“First, I’ll tell about the robbery our parents committed. Then about the murders, which happened later.”
As opening lines go, that is a doozy. Completely hooks you in to what you think will be an exciting story. Dell Parsons and his twin sister Berner (really) are shocked to learn their parents Beverly and Neeva (really) have, in financial desperation, robbed a bank. When the law catches up with them, Dell is spirited across the border to Canada, into the care of Arthur Remlinger, who is harbouring secrets of his own.
Sometimes, nothing happens in a book. And when it’s done well, that can still be wonderful to read. The Crimson Petal & The White, for example, is one of my favourites and pretty much nothing happens there for 900 pages. This book is the opposite. The excitement suggested by those opening sentences quickly vanishes. Ford takes what should have been a gripping page turner and smothers it in page after page of painfully turgid, overly lengthy exposition.
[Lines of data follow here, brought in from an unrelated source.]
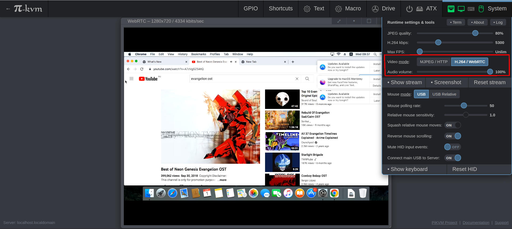Open the Text paste menu

[314, 9]
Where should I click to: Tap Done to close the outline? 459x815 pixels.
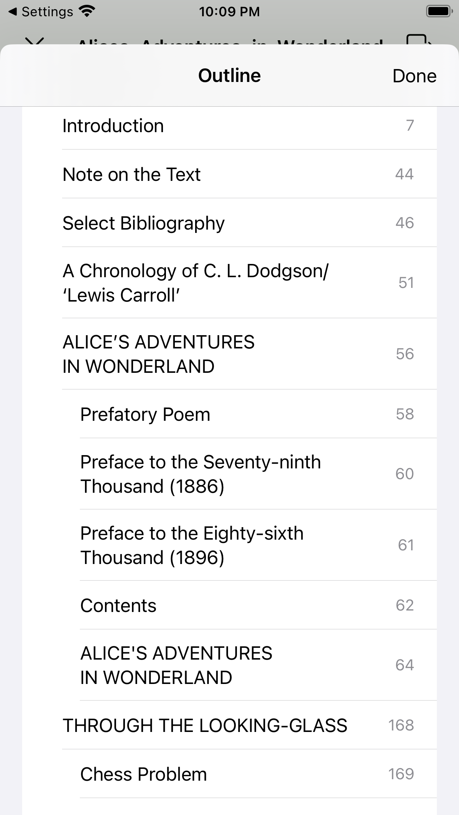tap(414, 76)
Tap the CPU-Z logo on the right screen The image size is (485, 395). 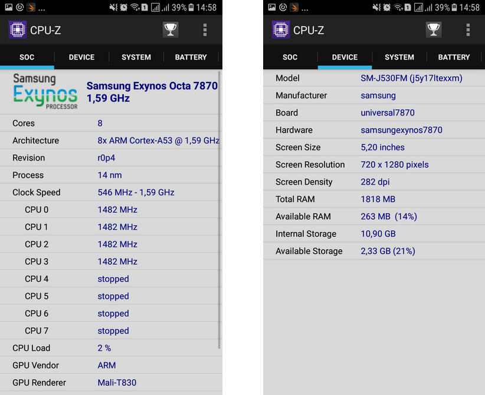pyautogui.click(x=280, y=29)
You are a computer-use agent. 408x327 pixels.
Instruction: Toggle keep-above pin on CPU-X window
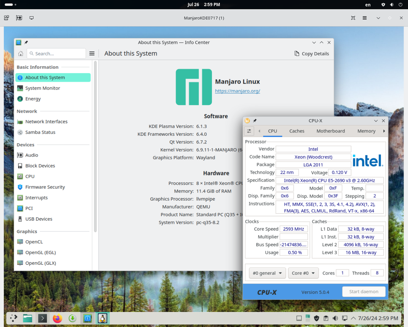pyautogui.click(x=254, y=120)
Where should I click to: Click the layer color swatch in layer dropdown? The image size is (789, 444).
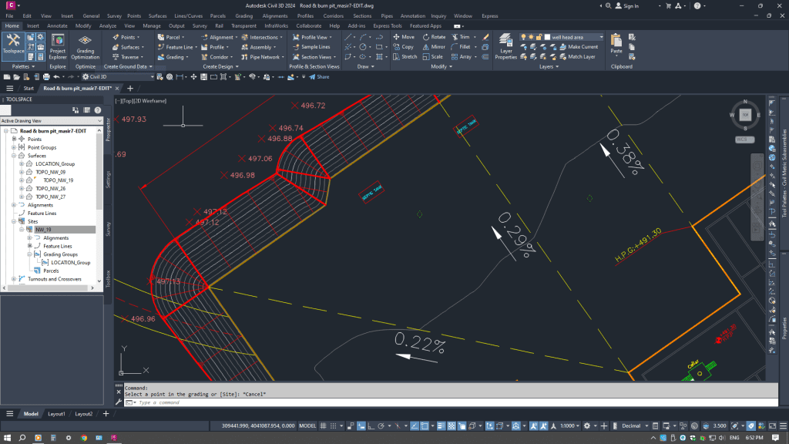546,36
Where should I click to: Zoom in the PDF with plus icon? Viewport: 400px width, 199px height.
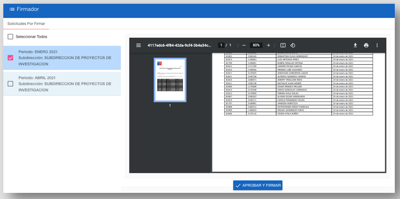coord(269,45)
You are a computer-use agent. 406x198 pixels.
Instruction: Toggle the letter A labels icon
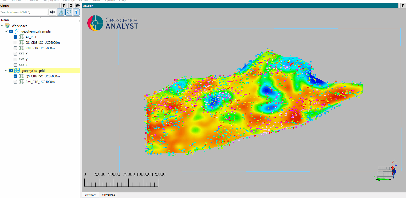tap(61, 12)
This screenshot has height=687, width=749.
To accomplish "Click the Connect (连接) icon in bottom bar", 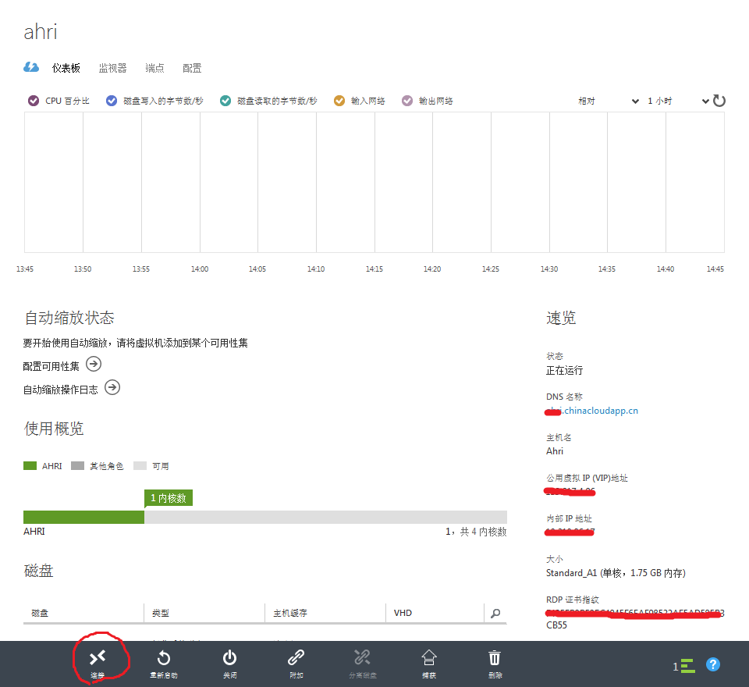I will pos(98,658).
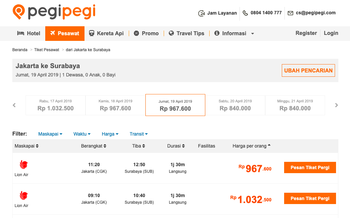The width and height of the screenshot is (350, 218).
Task: Click the 24-hour Jam Layanan icon
Action: [202, 13]
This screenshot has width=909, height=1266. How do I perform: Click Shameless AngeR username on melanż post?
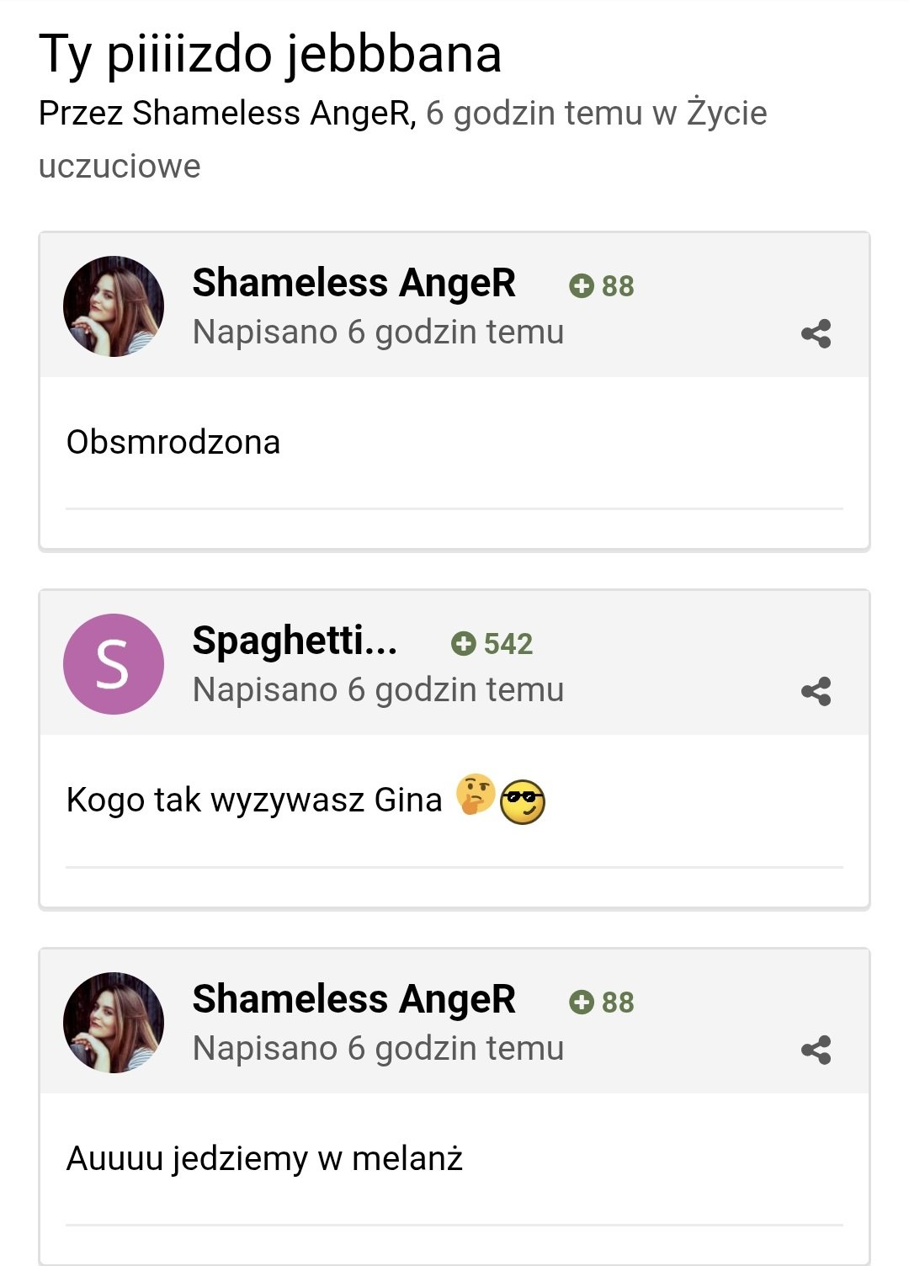pyautogui.click(x=354, y=999)
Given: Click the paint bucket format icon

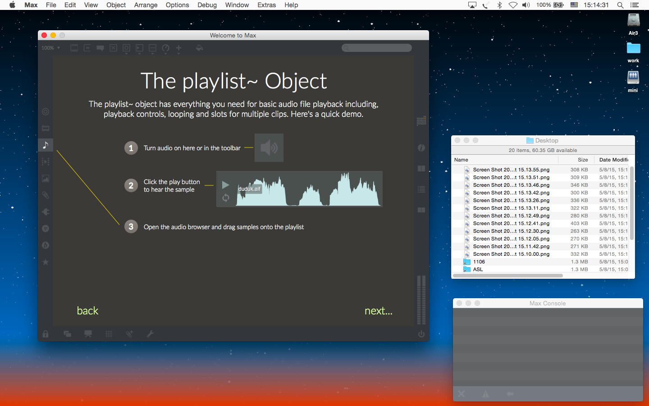Looking at the screenshot, I should point(199,48).
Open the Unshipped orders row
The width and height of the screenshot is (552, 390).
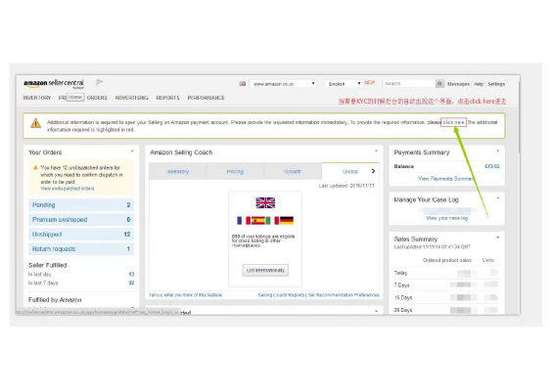tap(81, 235)
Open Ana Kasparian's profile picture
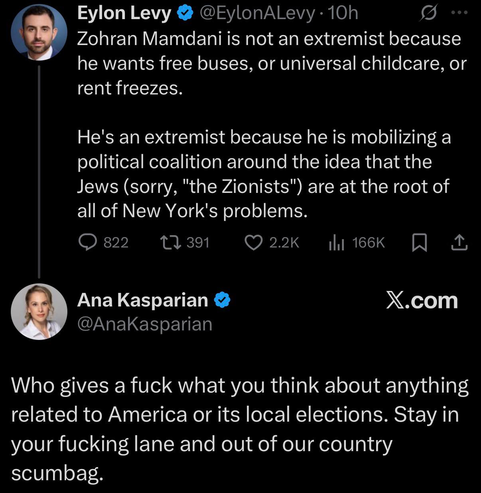 pos(39,311)
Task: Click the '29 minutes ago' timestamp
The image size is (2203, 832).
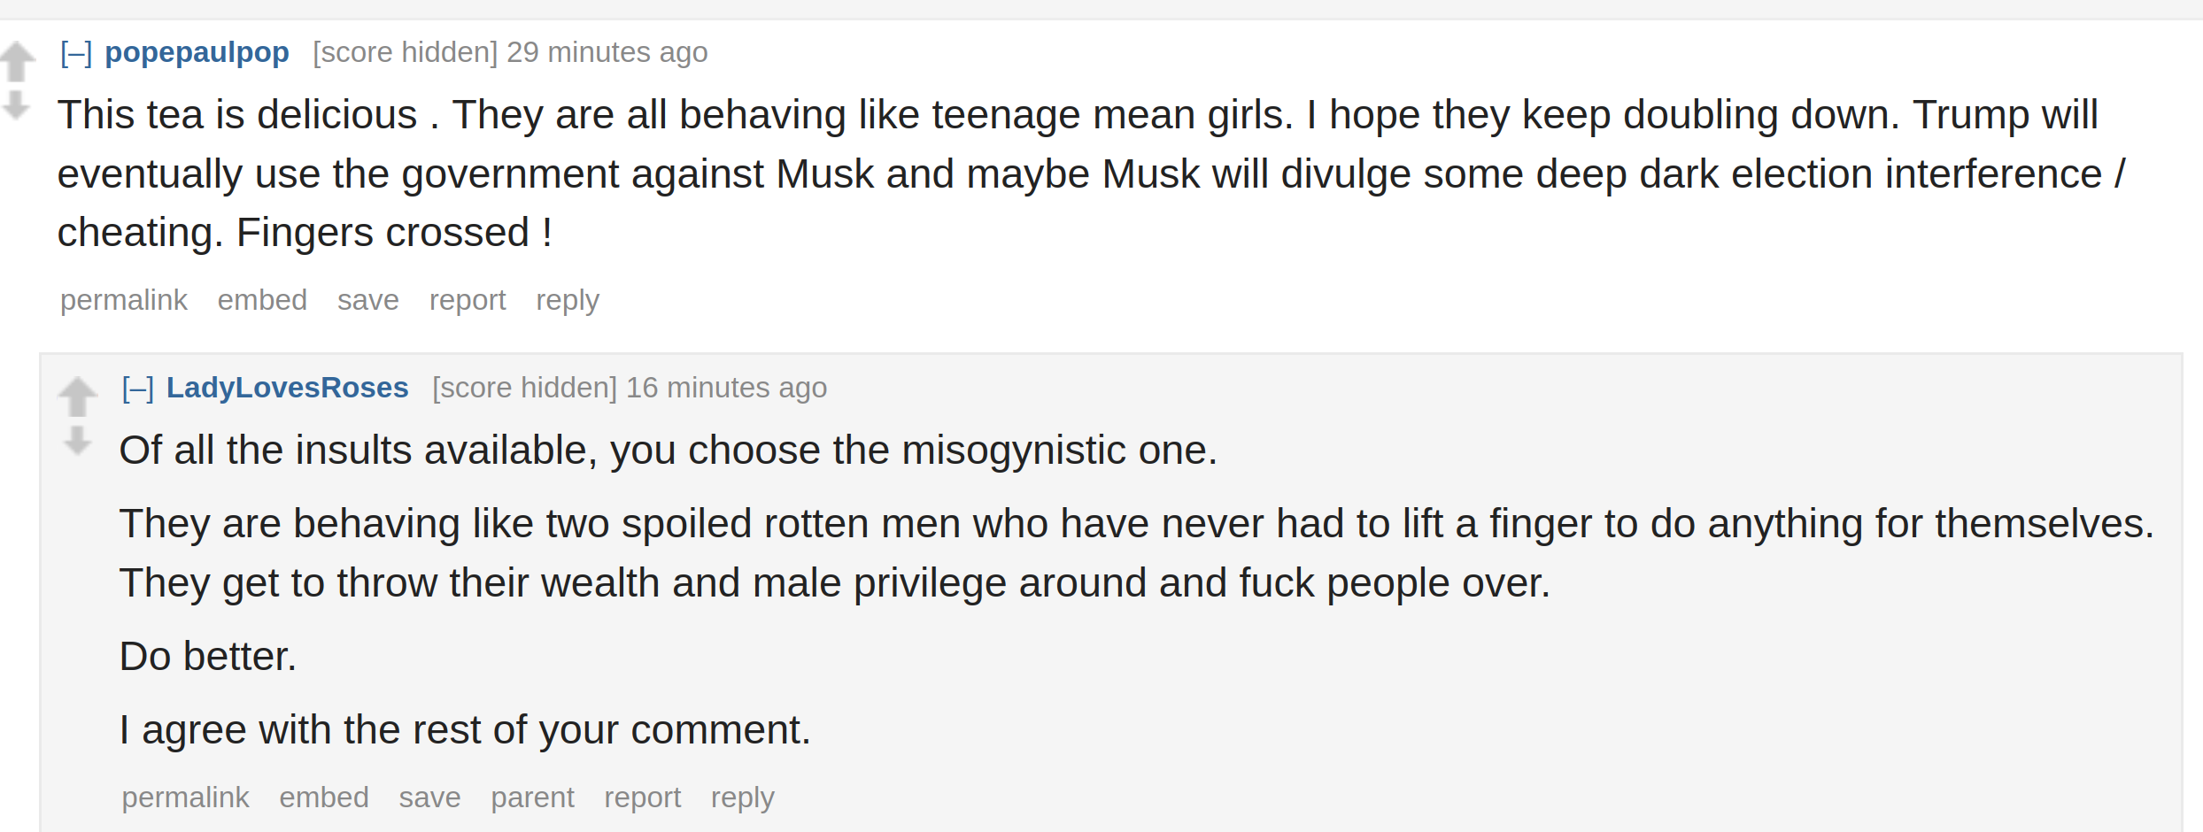Action: coord(607,52)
Continually telling the reader that something happened before backtracking to spend countless pages leading back up to it is really not exciting either. It’s hard to build any kind of momentum when we have already been told, often times more than once, what the destination will be. I found it impossible to care about anything that happened in this book, or anyone that it happened to. I read this on the strength of how much I loved Independence Day and how much praise it’s been receiving. I won’t be reading another Richard Ford novel. Ever.